#### GIVEN ENTRIES

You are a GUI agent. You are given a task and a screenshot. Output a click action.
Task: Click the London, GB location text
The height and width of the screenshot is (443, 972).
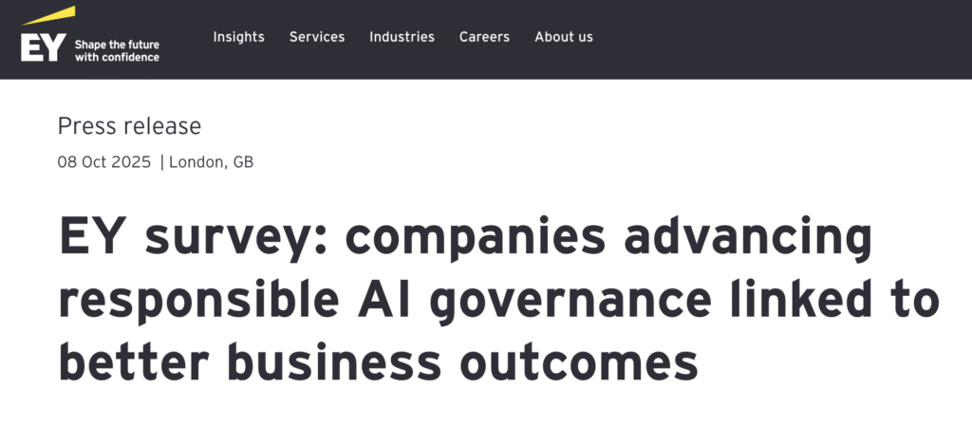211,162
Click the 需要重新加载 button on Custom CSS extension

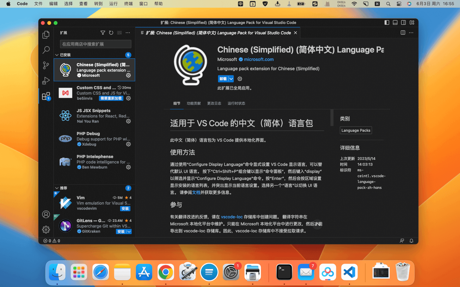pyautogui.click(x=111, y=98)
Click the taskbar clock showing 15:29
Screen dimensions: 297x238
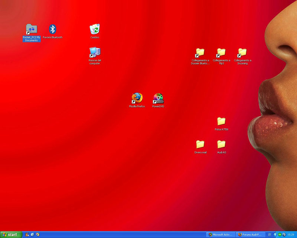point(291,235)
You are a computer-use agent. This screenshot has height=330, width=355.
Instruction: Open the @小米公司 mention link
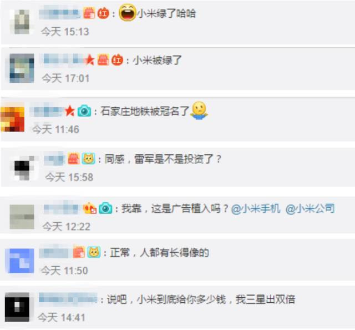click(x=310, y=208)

########

* _DIRECTIONS_:
Scan the lines above for the word "agent". Return each one that has it.

* _TASK SOLUTION_:
You are a GUI agent. You are given a task and a screenshot. Output a click action.
You are a computer-use agent. This screenshot has height=330, width=355.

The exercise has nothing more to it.